Reescreva as linhas da que contém "The image size" até a que contém "[x=605, y=269]", substituindo "grinning" por "smiling" e mantendo todo o resto igual. Deixe as imagens de fora da resposta, por favor.

▶ LINHAS FORNECIDAS
+-------+

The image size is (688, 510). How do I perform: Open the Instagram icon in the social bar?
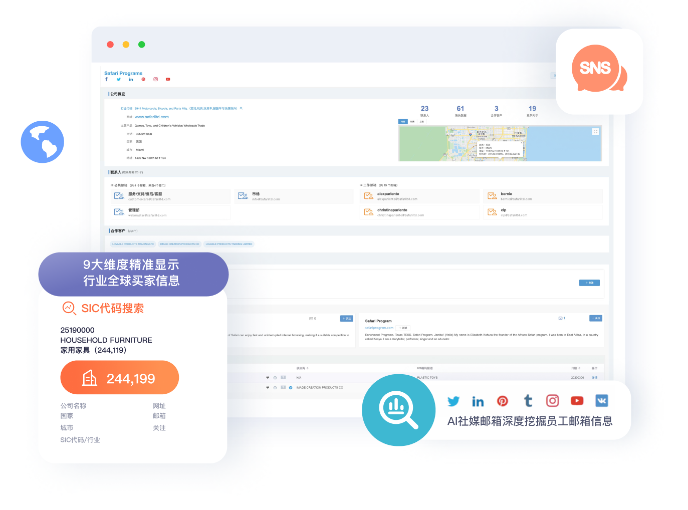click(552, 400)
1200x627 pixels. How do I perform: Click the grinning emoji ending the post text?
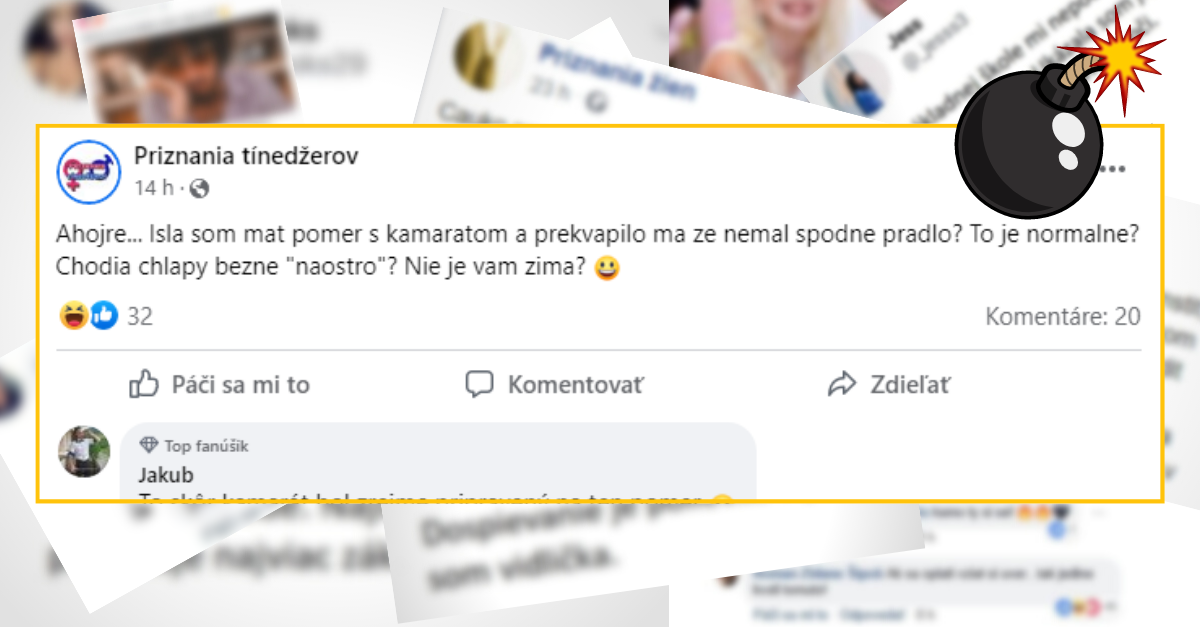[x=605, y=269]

+-------+

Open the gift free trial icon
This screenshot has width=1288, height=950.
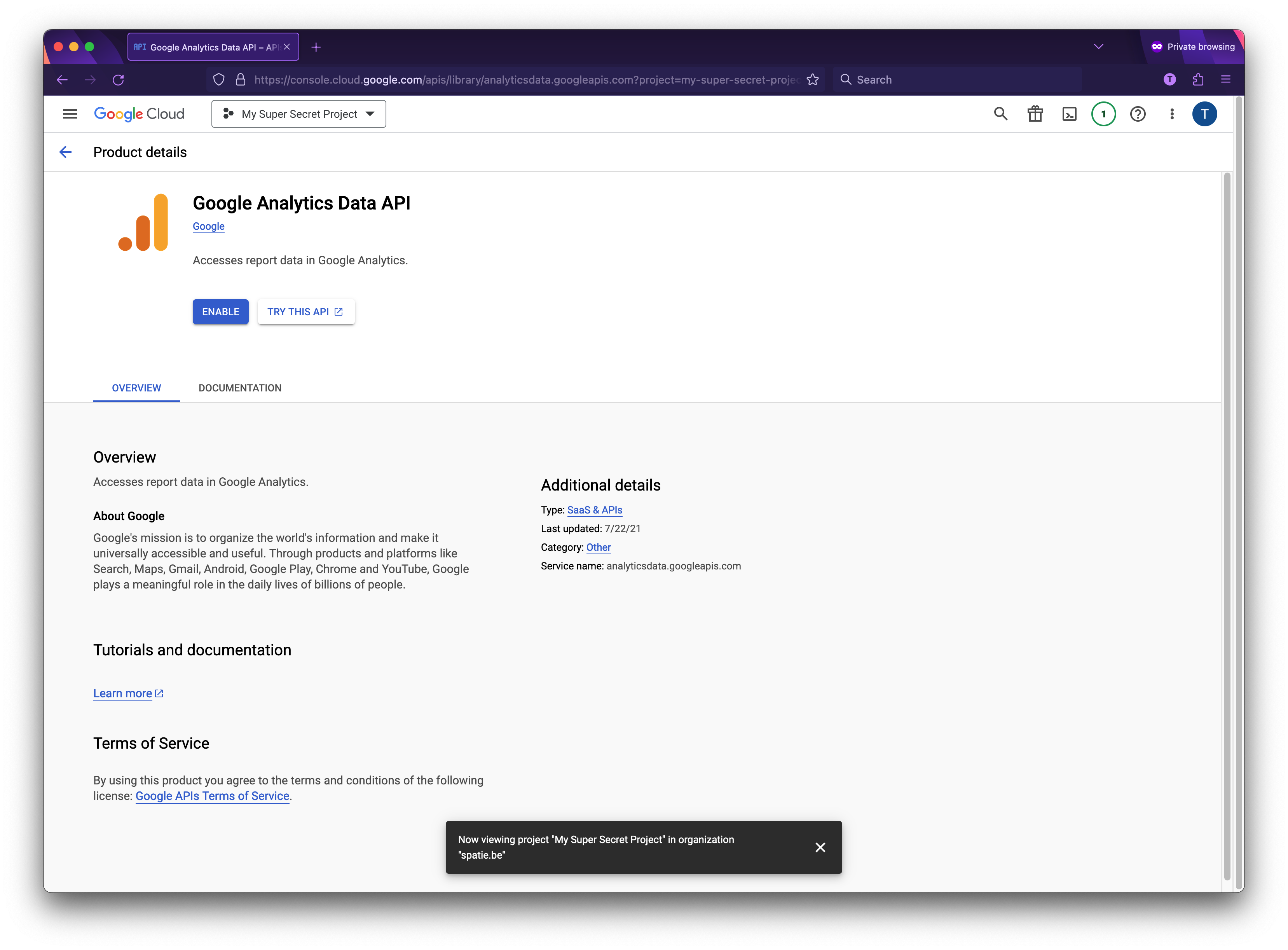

+-------+

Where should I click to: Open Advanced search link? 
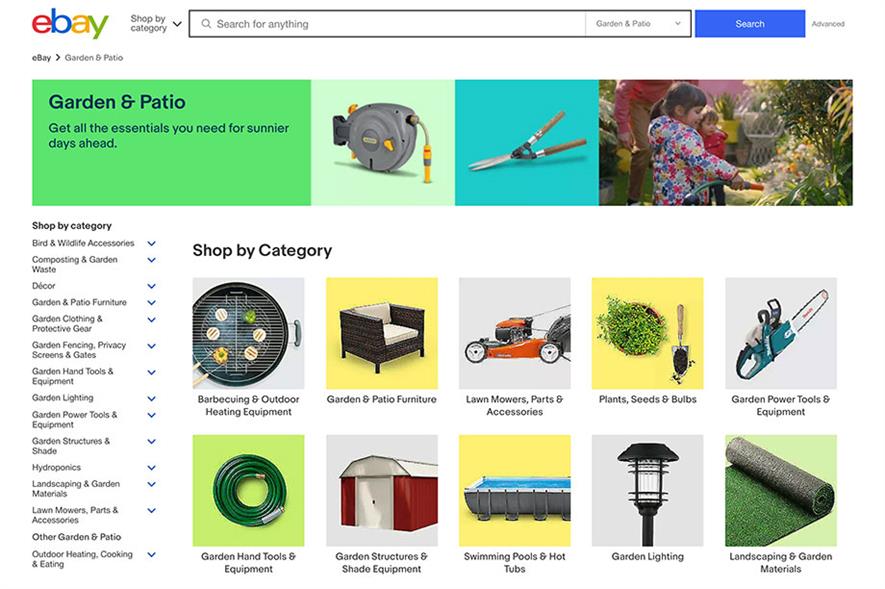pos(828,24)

+-------+

▶ SOLUÇÃO ESCRITA
The image size is (688, 510). How do I perform: Open the Instagram icon in the social bar?
click(552, 400)
1200x627 pixels. How do I perform: Click the smiling emoji ending the post text?
[x=605, y=269]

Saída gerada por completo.